● Task to carry out
Lines from the one containing "962x494 pixels. At" to the end of the records, both ends included and exactly as written, are the whole answer, and no pictures go in it.

○ ○ ○

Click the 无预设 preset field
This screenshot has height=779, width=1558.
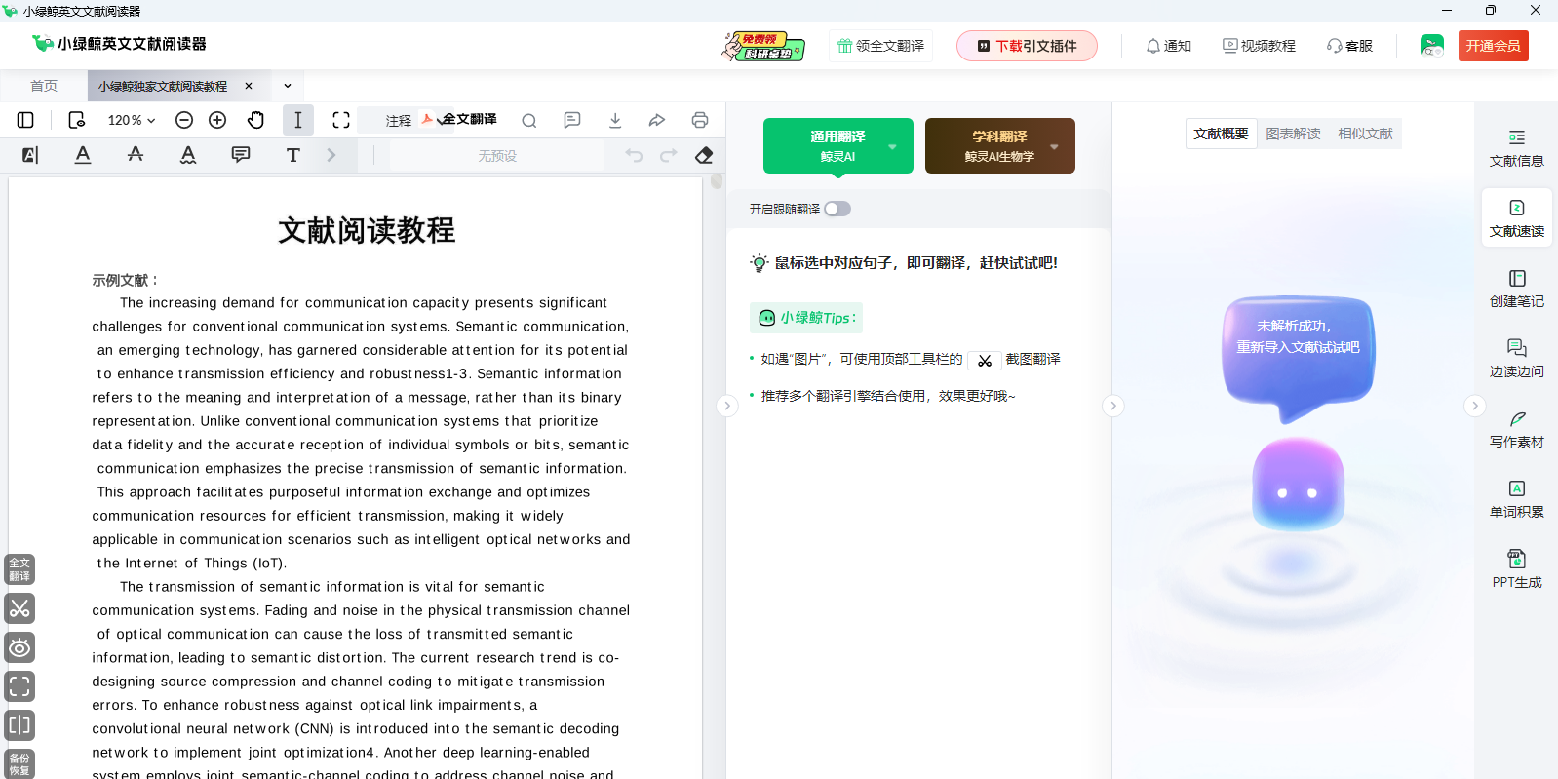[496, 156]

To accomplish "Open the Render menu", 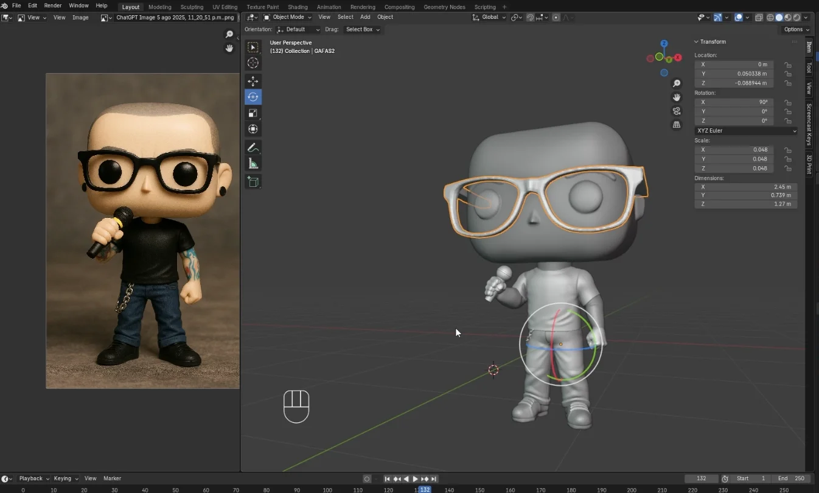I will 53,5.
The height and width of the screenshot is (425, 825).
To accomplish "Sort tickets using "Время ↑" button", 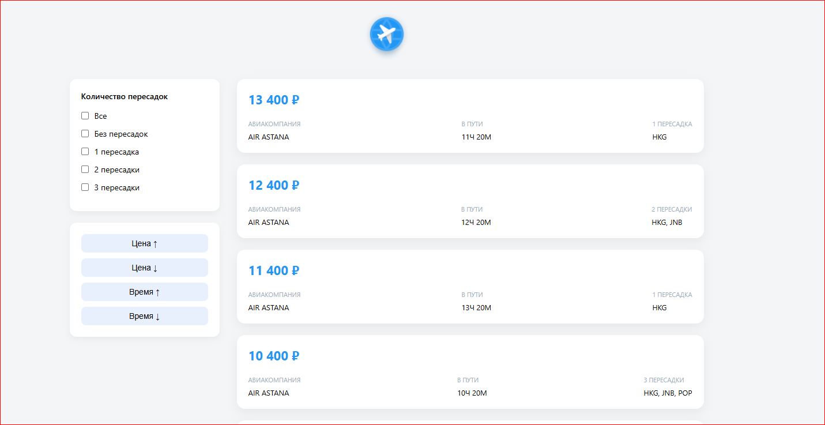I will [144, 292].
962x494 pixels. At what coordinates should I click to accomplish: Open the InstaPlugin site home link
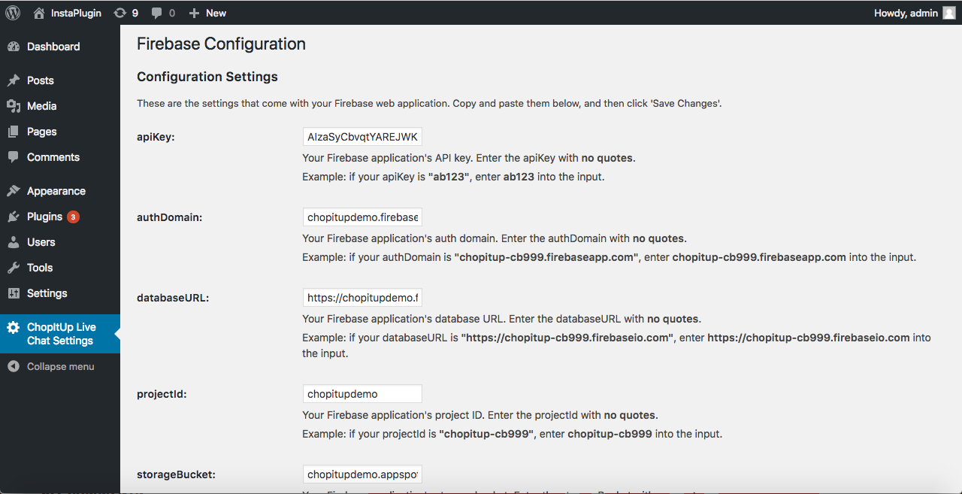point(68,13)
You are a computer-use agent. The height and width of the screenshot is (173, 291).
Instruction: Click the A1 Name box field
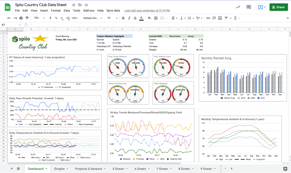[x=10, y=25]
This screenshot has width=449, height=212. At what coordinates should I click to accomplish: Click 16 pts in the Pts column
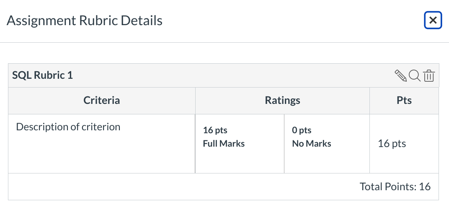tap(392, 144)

○ ○ ○

● Answer
962x494 pixels. At what coordinates should I click to accomplish: Open the InstaPlugin site home link
point(68,13)
You are a computer-use agent. The height and width of the screenshot is (173, 291).
Instruction: Click the A1 Name box field
[x=10, y=25]
This screenshot has width=449, height=212. At what coordinates should I click to accomplish: Click 16 pts in the Pts column
tap(392, 144)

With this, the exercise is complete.